#### STATED TASK:
Rewrite the lines from the first one to the line with "will pyautogui.click(x=922, y=35).", switching "sidebar" to "side panel" and leaving everything else unchanged.

--- START OF SUPPLIED DATA ---

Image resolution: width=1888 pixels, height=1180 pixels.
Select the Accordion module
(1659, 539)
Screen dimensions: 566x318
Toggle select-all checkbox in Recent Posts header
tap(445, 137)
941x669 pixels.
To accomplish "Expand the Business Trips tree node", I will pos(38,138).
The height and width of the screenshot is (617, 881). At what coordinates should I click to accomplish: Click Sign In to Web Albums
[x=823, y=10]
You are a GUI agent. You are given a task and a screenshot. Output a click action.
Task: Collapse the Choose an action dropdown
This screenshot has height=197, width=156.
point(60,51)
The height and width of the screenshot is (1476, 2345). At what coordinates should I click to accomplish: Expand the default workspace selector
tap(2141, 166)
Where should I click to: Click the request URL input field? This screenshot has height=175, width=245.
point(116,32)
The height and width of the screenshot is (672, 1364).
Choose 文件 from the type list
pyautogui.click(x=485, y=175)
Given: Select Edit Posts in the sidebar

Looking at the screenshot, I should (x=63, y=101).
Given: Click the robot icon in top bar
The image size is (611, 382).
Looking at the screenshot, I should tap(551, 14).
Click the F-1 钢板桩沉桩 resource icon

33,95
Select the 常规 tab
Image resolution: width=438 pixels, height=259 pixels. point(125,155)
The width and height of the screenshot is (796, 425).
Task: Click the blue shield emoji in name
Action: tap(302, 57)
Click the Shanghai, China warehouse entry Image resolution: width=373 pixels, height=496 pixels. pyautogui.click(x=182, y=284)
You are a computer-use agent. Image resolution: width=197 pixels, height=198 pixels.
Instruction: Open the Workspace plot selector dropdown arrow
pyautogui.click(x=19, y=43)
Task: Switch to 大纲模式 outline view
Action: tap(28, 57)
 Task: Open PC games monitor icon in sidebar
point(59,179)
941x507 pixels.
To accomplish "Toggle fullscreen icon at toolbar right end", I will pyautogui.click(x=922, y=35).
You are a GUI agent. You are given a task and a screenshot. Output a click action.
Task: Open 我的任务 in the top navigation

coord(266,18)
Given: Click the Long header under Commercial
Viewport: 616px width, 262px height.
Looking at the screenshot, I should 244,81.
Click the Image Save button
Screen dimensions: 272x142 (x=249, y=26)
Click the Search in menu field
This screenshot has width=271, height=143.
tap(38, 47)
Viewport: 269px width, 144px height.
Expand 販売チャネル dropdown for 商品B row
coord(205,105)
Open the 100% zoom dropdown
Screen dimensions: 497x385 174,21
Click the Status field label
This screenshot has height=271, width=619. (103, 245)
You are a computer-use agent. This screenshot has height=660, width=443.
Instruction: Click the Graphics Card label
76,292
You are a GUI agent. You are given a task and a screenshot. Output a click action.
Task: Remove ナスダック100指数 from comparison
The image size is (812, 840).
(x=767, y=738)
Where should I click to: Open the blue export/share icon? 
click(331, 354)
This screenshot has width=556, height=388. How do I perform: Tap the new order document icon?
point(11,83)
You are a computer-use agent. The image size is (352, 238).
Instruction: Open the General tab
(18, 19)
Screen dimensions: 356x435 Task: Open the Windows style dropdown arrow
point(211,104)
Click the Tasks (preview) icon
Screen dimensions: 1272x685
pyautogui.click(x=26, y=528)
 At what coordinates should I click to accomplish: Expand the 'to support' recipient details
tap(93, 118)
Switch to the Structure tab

--- END OF SUPPLIED DATA ---

#### SOLVED PROBLEM:
Image resolution: width=1888 pixels, height=1180 pixels.
Select the Accordion module
(1659, 539)
Screen dimensions: 566x318
Toggle select-all checkbox in Recent Posts header
tap(445, 137)
941x669 pixels.
To accomplish "Expand the Business Trips tree node", I will pos(38,138).
The height and width of the screenshot is (617, 881). At what coordinates should I click to accomplish: Click Sign In to Web Albums
[x=823, y=10]
You are a GUI agent. You are given a task and a screenshot. Output a click action.
Task: Collapse the Choose an action dropdown
This screenshot has height=197, width=156.
point(60,51)
The height and width of the screenshot is (1476, 2345). At what coordinates should I click to accomplish: Expand the default workspace selector
tap(2141, 166)
Where should I click to: Click the request URL input field? This screenshot has height=175, width=245.
point(116,32)
The height and width of the screenshot is (672, 1364).
Choose 文件 from the type list
pyautogui.click(x=485, y=175)
Given: Select Edit Posts in the side panel

Looking at the screenshot, I should (x=63, y=101).
Given: Click the robot icon in top bar
The image size is (611, 382).
Looking at the screenshot, I should tap(551, 14).
Click the F-1 钢板桩沉桩 resource icon

33,95
Select the 常规 tab
Image resolution: width=438 pixels, height=259 pixels. point(125,155)
The width and height of the screenshot is (796, 425).
Task: Click the blue shield emoji in name
Action: tap(302, 57)
Click the Shanghai, China warehouse entry Image resolution: width=373 pixels, height=496 pixels. pyautogui.click(x=182, y=284)
You are a computer-use agent. Image resolution: width=197 pixels, height=198 pixels.
Instruction: Open the Workspace plot selector dropdown arrow
pyautogui.click(x=19, y=43)
Task: Switch to 大纲模式 outline view
Action: tap(28, 57)
 Task: Open PC games monitor icon in side panel
point(59,179)
941x507 pixels.
To accomplish "Toggle fullscreen icon at toolbar right end", I will pyautogui.click(x=922, y=35).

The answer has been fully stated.